START ENTRIES PROVIDED

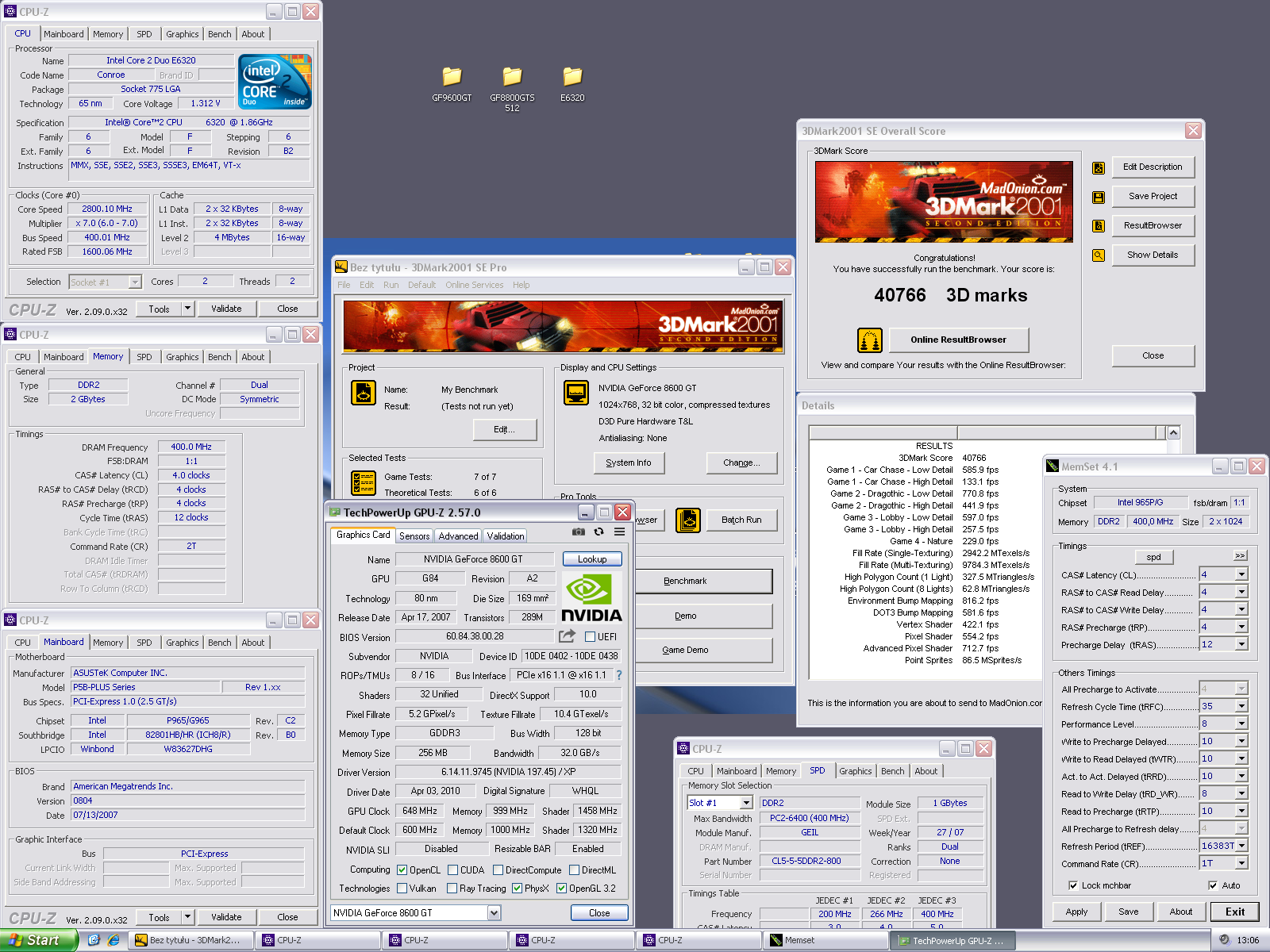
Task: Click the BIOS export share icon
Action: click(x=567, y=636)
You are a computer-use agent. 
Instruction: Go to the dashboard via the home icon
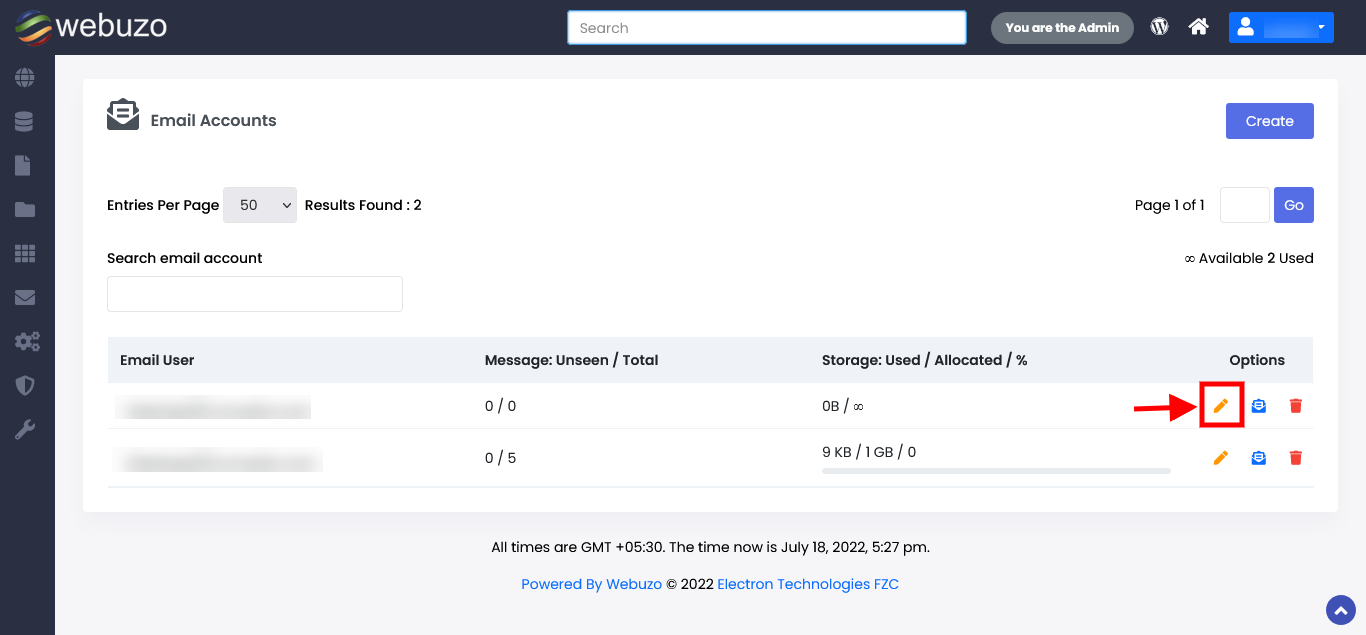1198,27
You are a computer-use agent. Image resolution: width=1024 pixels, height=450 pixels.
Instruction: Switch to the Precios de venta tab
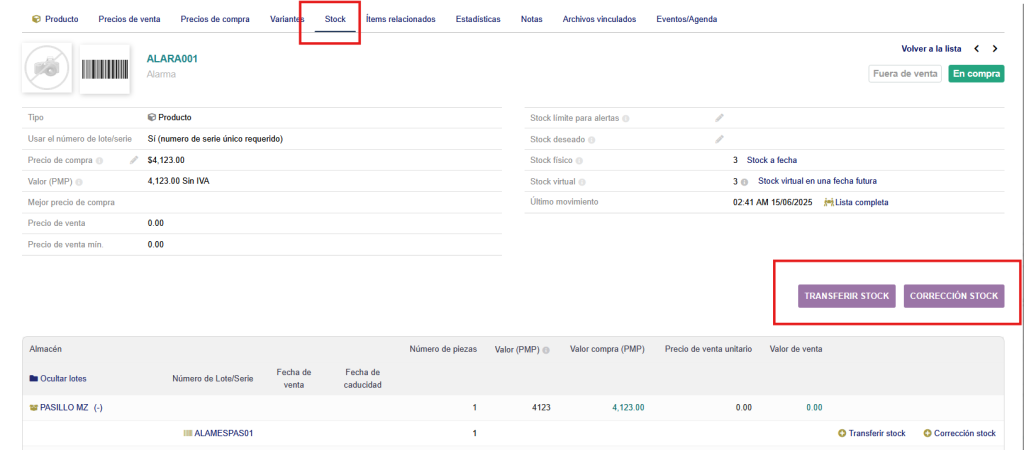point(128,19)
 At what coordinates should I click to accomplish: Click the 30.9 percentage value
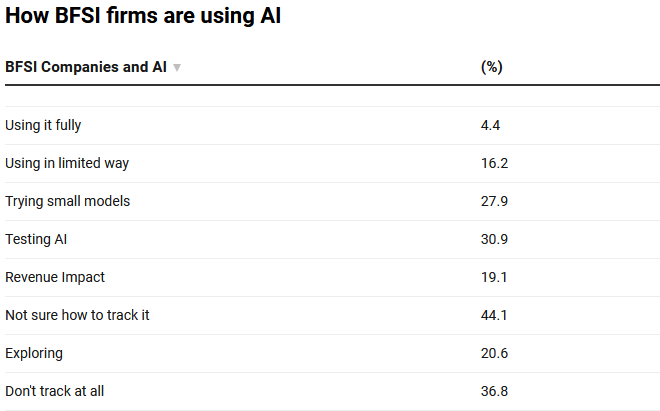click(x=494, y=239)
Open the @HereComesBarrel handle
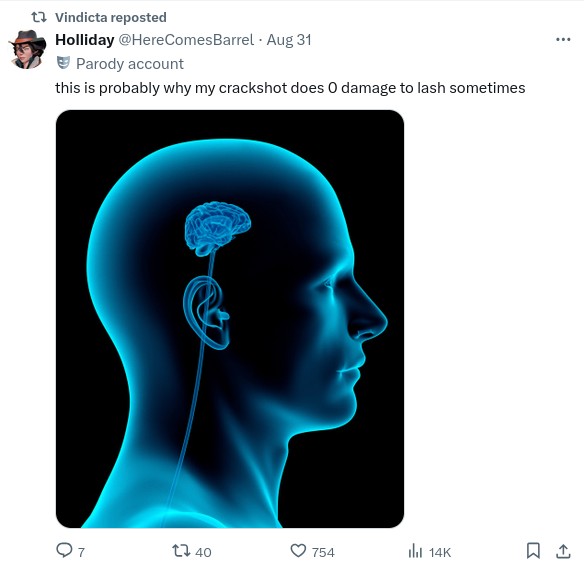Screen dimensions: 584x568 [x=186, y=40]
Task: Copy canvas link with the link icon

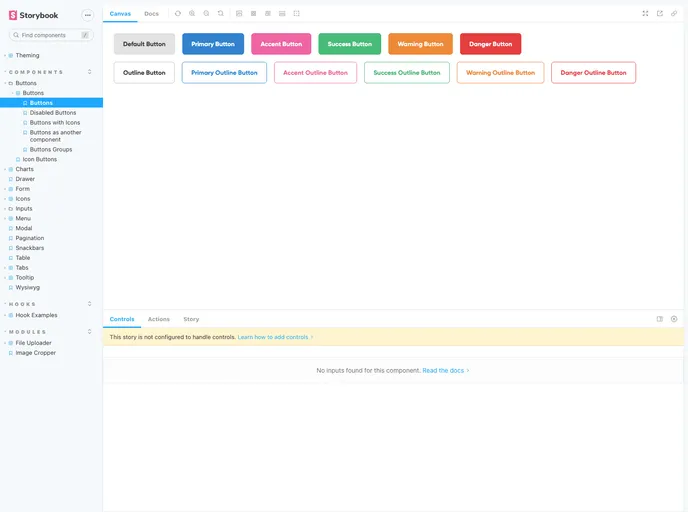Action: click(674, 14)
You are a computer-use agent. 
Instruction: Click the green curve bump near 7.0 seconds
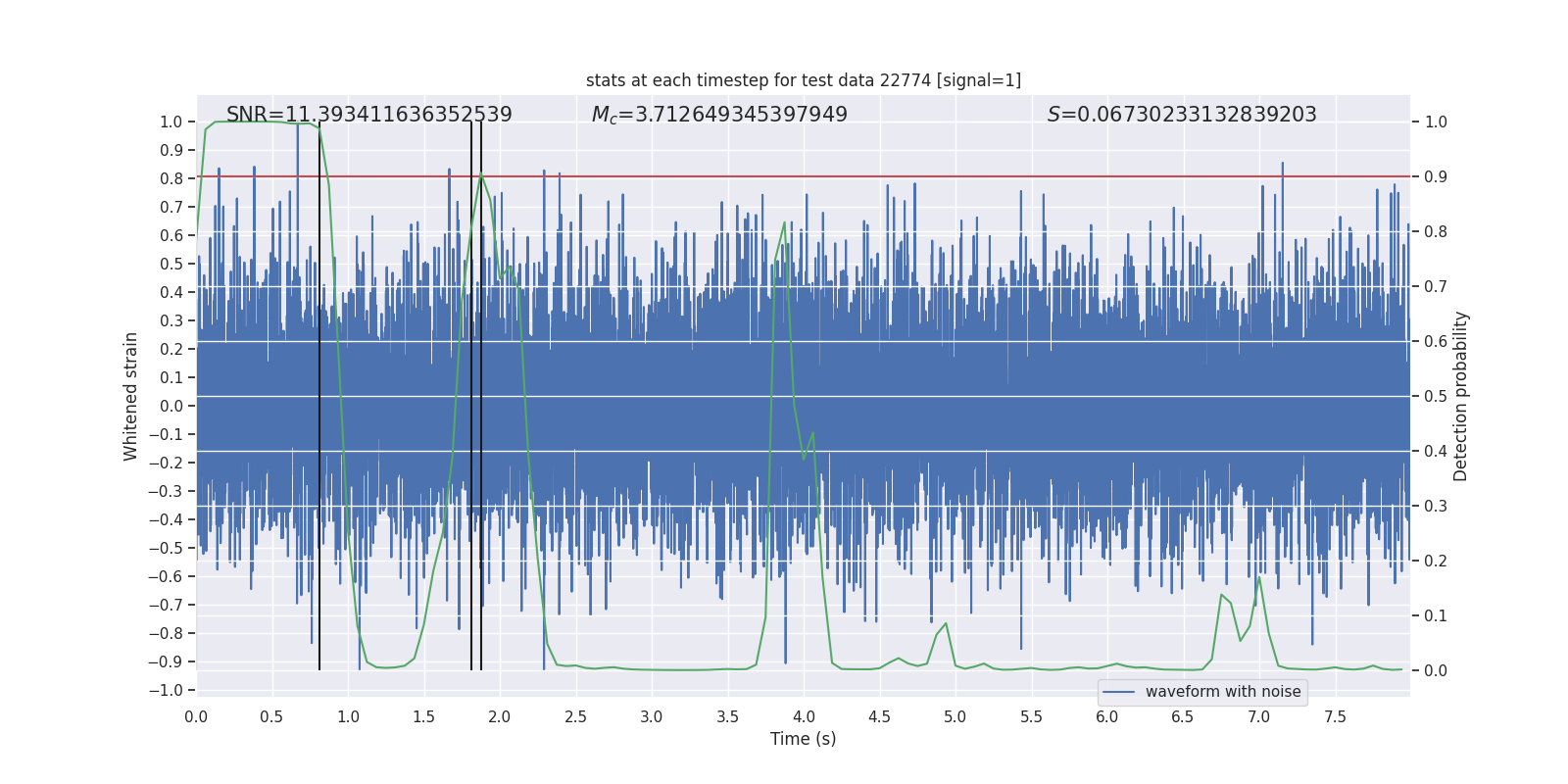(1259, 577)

END ENTRIES PROVIDED

No pictures should appear in the copy. Print exactly the lines above from the line containing "Open the @HereComesBarrel handle" through the last line of the data.

Open the @HereComesBarrel handle
Screen dimensions: 584x568 [x=186, y=40]
Task: Copy canvas link with the link icon

Action: click(674, 14)
You are a computer-use agent. 
Instruction: Click the green curve bump near 7.0 seconds
(1259, 577)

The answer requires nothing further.